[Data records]

=== Begin Enclosure ===

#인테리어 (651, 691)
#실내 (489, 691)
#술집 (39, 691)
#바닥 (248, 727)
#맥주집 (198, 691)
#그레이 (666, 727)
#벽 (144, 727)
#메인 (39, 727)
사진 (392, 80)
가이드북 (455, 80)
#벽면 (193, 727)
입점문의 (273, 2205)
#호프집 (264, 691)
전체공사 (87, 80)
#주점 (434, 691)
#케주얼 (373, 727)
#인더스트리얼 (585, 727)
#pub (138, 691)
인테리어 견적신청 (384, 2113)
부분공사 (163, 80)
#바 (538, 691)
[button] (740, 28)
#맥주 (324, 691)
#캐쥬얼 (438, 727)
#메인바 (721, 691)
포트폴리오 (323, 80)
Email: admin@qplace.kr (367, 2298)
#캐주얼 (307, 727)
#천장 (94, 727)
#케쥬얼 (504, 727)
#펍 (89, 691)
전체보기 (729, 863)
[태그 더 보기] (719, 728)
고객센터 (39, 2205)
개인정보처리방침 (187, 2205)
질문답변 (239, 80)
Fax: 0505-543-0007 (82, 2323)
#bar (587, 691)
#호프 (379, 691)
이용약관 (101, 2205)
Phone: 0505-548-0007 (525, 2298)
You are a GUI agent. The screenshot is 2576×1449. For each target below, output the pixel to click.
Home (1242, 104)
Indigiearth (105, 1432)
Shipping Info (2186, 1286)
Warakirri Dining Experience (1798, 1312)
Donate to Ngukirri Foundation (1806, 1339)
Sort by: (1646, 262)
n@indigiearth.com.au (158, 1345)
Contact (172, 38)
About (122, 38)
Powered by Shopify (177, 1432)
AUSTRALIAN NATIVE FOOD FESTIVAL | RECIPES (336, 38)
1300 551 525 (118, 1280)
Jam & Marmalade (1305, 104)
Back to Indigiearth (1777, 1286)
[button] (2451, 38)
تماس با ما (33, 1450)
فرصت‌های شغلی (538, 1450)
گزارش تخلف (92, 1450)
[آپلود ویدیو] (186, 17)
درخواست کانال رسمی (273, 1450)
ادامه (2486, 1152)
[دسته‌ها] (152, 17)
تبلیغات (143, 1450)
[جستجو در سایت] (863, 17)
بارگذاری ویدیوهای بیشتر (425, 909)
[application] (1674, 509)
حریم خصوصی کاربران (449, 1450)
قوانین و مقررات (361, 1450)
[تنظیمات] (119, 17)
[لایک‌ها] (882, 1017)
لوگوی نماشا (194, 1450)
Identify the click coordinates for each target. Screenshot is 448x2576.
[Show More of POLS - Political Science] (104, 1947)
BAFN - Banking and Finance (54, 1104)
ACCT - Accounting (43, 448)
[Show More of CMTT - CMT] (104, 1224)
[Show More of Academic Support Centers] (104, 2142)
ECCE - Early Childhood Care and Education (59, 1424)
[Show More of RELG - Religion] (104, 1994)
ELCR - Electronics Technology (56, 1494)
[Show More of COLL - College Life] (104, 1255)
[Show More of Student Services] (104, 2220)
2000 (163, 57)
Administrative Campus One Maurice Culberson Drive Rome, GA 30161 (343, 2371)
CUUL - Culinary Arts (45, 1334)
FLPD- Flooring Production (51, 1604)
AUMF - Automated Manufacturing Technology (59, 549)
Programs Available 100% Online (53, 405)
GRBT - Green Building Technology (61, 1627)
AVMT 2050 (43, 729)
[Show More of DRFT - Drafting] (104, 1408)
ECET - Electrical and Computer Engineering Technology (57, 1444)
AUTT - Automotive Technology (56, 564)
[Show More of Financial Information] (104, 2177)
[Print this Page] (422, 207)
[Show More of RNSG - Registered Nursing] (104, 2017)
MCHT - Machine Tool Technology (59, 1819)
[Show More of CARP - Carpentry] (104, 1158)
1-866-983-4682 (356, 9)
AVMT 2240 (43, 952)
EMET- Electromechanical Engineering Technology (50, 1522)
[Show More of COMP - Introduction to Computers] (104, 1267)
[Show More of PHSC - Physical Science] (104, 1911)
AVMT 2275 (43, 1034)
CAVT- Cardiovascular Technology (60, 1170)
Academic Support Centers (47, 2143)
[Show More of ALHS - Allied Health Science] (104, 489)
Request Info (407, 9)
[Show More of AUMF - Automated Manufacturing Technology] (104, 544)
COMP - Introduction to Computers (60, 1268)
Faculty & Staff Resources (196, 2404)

=== End Enclosure ===

» Task item:
Please find all lines of the entries that hold the string "Technology" and copy them.

» Response to this task:
ELCR - Electronics Technology (56, 1494)
AUMF - Automated Manufacturing Technology (59, 549)
GRBT - Green Building Technology (61, 1627)
ECET - Electrical and Computer Engineering Technology (57, 1444)
AUTT - Automotive Technology (56, 564)
MCHT - Machine Tool Technology (59, 1819)
EMET- Electromechanical Engineering Technology (50, 1522)
CAVT- Cardiovascular Technology (60, 1170)
[Show More of AUMF - Automated Manufacturing Technology] (104, 544)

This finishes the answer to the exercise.